--- TEXT BLOCK ---
----------------

Reserves for sales returns and allowances are recorded in the same accounting period as the related revenues and are not significant for any of the periods presented. The Company had previously deferred revenue of approximately $650,000 and cost of product sales of approximately $400,000 related to ovens sold in 2003, to franchisees of a major restaurant chain under a proposal which offered a future exchange for a new oven contingent on completion of a franchise-wide sale and roll-out of the new ovens. The exchange provisions contemplated by this transaction were satisfied in 2005 and all the deferred revenue and related costs have now been recognized.

Cost of Product Sales
Cost of product sales is calculated based upon the cost of the oven, the cost of any accessories supplied with the oven, an allocation of cost for applicable delivery, duties and taxes and a reserve for warranty. Cost of product sales also includes labor and parts in connection with service under our newly introduced extended warranty program. Cost of product sales does not include any cost allocation for administrative and support services required to deliver or install the oven or an allocation of costs associated with the quality control of the Company's contract manufacturers. These costs are recorded within selling, general and administrative expenses. Cost of product sales also does not attribute any allocation of compensation or general and administrative expenses to royalty and services revenues.

Shipping and Handling Costs
Shipping and handling charges billed to customers are recorded as revenues, the corresponding costs are included in cost of goods sold.

Research and Development Expenses
Research and development expenses consist of salaries and other related costs incurred for personnel and departmental operations in planning, design and testing of the speed cook ovens. Research and development expenditures are charged to operations as incurred.

----------------

--- INFORMATION PROVIDED ---
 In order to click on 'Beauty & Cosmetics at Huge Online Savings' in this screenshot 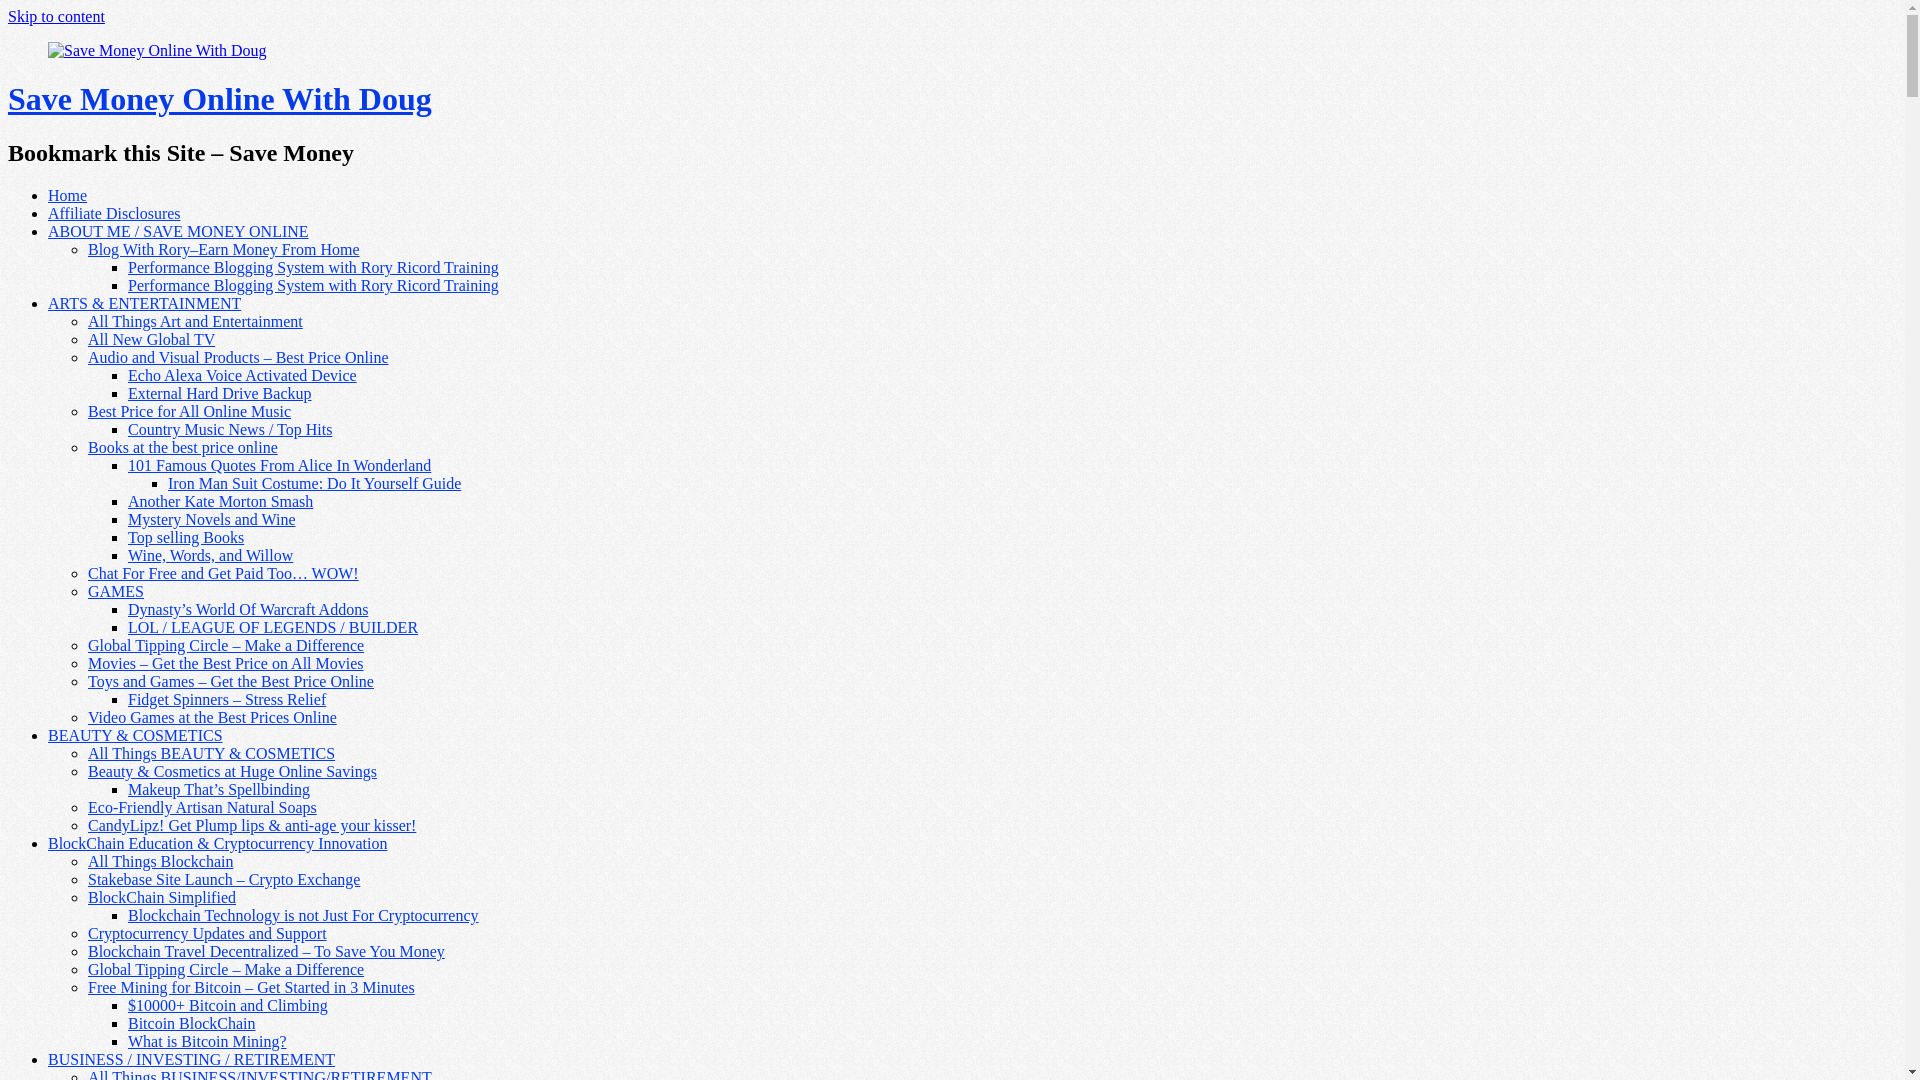, I will do `click(232, 770)`.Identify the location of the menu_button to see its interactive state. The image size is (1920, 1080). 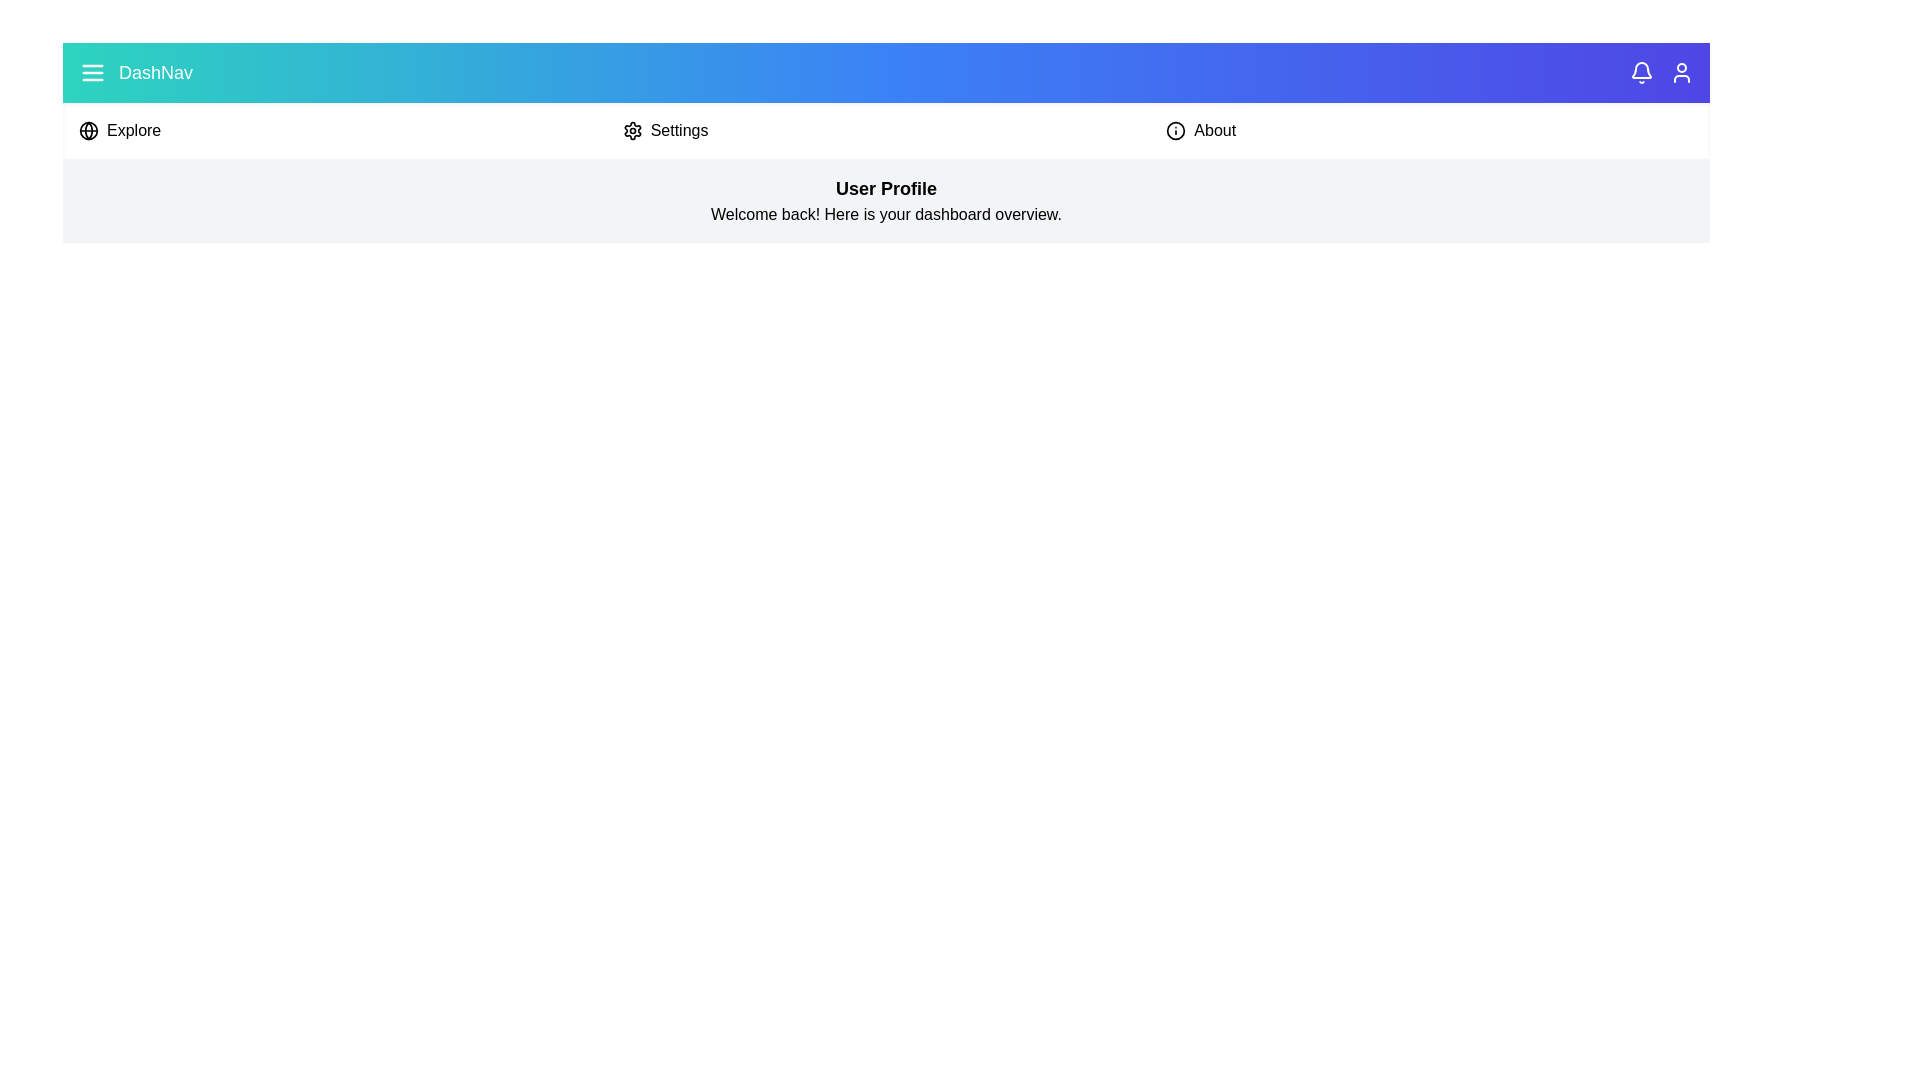
(91, 72).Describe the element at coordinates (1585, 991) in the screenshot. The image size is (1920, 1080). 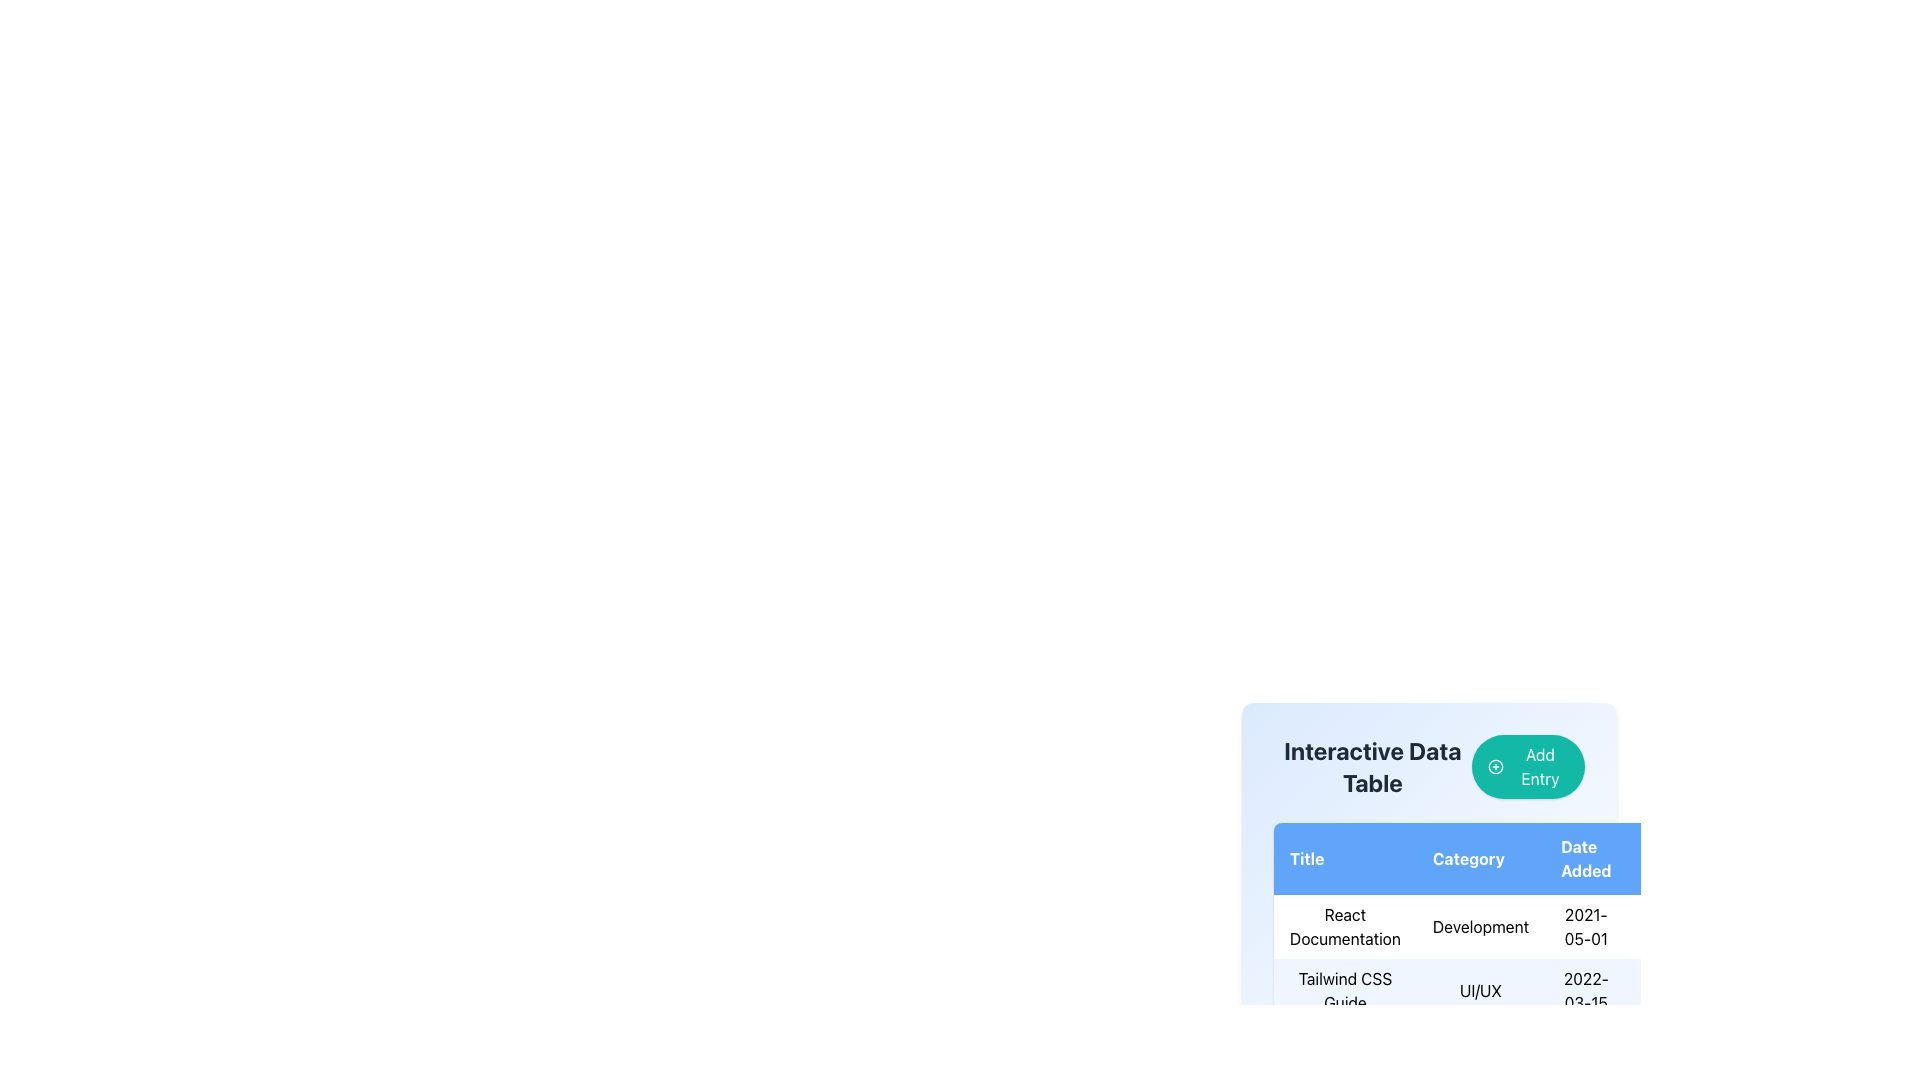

----------------

--- WRITTEN TASK ---
According to the accounting policy text, where are shipping and handling charges billed to customers recorded? The material comes from a different source than the text.

--- OUTPUT FOR THIS TASK ---
They are recorded as revenues.